-- INPUT FOR THIS TASK follows --

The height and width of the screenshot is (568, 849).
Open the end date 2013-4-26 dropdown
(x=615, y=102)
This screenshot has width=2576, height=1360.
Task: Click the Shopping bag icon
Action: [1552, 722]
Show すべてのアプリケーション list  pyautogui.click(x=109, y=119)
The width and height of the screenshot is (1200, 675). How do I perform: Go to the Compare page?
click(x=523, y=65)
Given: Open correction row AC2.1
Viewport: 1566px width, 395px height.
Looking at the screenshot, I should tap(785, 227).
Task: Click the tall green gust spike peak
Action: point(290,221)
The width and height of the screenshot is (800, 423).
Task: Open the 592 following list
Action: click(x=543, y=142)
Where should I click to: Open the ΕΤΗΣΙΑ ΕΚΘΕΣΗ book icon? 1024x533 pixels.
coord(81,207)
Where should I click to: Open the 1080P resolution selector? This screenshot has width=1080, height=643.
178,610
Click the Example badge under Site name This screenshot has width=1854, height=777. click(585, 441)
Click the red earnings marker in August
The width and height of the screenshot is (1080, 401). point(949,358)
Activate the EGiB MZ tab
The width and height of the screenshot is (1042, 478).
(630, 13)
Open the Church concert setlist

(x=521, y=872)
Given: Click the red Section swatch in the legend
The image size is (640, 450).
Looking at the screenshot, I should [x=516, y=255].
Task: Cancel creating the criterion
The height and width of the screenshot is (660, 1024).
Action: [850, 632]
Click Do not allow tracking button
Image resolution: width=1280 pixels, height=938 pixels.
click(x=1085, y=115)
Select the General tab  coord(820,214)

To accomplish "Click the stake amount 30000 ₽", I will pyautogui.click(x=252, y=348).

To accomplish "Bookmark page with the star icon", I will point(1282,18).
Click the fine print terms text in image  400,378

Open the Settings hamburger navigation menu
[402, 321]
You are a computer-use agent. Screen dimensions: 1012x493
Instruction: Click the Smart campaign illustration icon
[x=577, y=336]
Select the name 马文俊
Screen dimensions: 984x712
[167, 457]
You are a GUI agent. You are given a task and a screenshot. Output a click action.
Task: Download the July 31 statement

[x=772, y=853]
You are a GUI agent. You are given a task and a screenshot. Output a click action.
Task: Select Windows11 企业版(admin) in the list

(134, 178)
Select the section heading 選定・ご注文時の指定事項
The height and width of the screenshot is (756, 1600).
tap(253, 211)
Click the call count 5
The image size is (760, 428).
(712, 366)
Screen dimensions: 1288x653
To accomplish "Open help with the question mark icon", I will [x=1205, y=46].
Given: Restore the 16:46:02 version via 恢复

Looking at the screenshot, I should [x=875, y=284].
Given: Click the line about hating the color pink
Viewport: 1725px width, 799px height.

-- INPUT FOR THIS TASK concluded --

* WHAT TO PRODUCE *
Scan the listing above, and wherever a line holds the string "accomplish", copy that line.

* EXERCISE RESPONSE *
To accomplish "Click the stake amount 30000 ₽", I will pyautogui.click(x=252, y=348).
To accomplish "Bookmark page with the star icon", I will point(1282,18).
To accomplish "Open help with the question mark icon", I will [x=1205, y=46].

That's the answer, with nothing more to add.